Em meados do século, a grande maioria dos romanos educados era bilíngue, pois o grego era a língua da verdadeira civilização, da mesma forma que o francês era falado por quase toda a aristocracia europeia do século XVIII. Apenas algumas vozes resistiam publicamente a essa tendência. A mais famosa entre elas foi a de Marco Pórcio Catão, que comandara uma das colunas vencedoras nas Termópilas e cujo filho havia se destacado em Pidna. Quando servira como embaixador na Grécia, Catão recusava-se a abordar os nativos na sua língua e insistia em fazer seus discursos em latim. Não o fazia por ignorância, já que possuía extenso conhecimento de literatura helênica – Políbio relembra um incidente no qual Catão fez uma alusão jocosa à Odisseia de Homero. Durante toda a sua carreira, Catão ridicularizava os aristocratas que imitavam os nobres da Grécia e enfatizava a superioridade das tradições simples, porém virtuosas, de Roma. Enquanto questor de Cipião, em 205 a.C., criticara publicamente o cônsul e seus amigos por seu comportamento na Sicília. Mais tarde, escreveu a primeira história em língua latina, uma das muitas obras que redigiu ou traduziu para o latim.
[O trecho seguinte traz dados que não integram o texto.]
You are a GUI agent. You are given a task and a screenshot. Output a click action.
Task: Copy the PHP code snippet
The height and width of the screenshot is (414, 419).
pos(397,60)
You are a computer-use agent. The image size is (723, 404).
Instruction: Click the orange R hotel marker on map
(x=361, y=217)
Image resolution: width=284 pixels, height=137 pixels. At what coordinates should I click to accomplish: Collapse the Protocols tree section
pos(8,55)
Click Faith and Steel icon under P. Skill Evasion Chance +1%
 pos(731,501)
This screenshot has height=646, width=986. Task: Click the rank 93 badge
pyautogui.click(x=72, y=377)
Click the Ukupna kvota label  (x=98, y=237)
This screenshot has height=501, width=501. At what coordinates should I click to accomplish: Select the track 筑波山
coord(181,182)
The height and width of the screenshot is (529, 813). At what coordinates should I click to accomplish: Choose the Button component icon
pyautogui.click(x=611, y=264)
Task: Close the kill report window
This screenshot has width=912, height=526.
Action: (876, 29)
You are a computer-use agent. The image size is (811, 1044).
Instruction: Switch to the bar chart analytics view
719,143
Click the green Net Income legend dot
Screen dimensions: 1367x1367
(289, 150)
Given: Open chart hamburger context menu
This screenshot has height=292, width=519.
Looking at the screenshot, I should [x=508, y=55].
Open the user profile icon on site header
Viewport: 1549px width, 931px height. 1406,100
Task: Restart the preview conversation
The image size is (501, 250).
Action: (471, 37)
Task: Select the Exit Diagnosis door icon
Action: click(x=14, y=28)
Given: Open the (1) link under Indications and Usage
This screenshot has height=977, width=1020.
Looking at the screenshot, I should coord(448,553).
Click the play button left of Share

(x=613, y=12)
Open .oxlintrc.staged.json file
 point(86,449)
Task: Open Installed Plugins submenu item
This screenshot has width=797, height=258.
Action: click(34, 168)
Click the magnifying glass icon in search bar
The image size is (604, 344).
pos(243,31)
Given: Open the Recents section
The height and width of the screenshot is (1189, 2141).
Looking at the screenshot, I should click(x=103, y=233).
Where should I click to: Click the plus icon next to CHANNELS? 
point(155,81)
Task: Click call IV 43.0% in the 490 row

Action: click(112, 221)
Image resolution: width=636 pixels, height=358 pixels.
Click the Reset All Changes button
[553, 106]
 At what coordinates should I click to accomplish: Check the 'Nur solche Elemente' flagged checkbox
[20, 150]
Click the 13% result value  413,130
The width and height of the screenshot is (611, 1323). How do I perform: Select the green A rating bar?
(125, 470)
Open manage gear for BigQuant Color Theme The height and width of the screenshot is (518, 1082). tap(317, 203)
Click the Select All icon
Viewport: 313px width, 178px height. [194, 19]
Diferentemente dos senadores que colecionavam arte grega e copiavam as modas helênicas de vestir, decorar e banquetear, Catão retratava a si próprio como um romano fora de moda, levando uma vida frugal a serviço da república. Era um “homem novo” que não podia contar com as realizações dos seu ancestrais ou com a reputação de uma família bem-estabelecida, precisando trabalhar arduamente para erigir sua reputação. Isso implicava em não perder a oportunidade de demonstrar suas opiniões e características, construindo gradualmente uma “imagem pública” – quase um nome de marca – que o projetasse nas mesmas condições que as famílias tradicionais. Assim, de fato, Catão usou a expansão da cultura como meio de competir com outros senadores, do mesmo modo que esses homens o fizeram ao abraçar as novas ideias.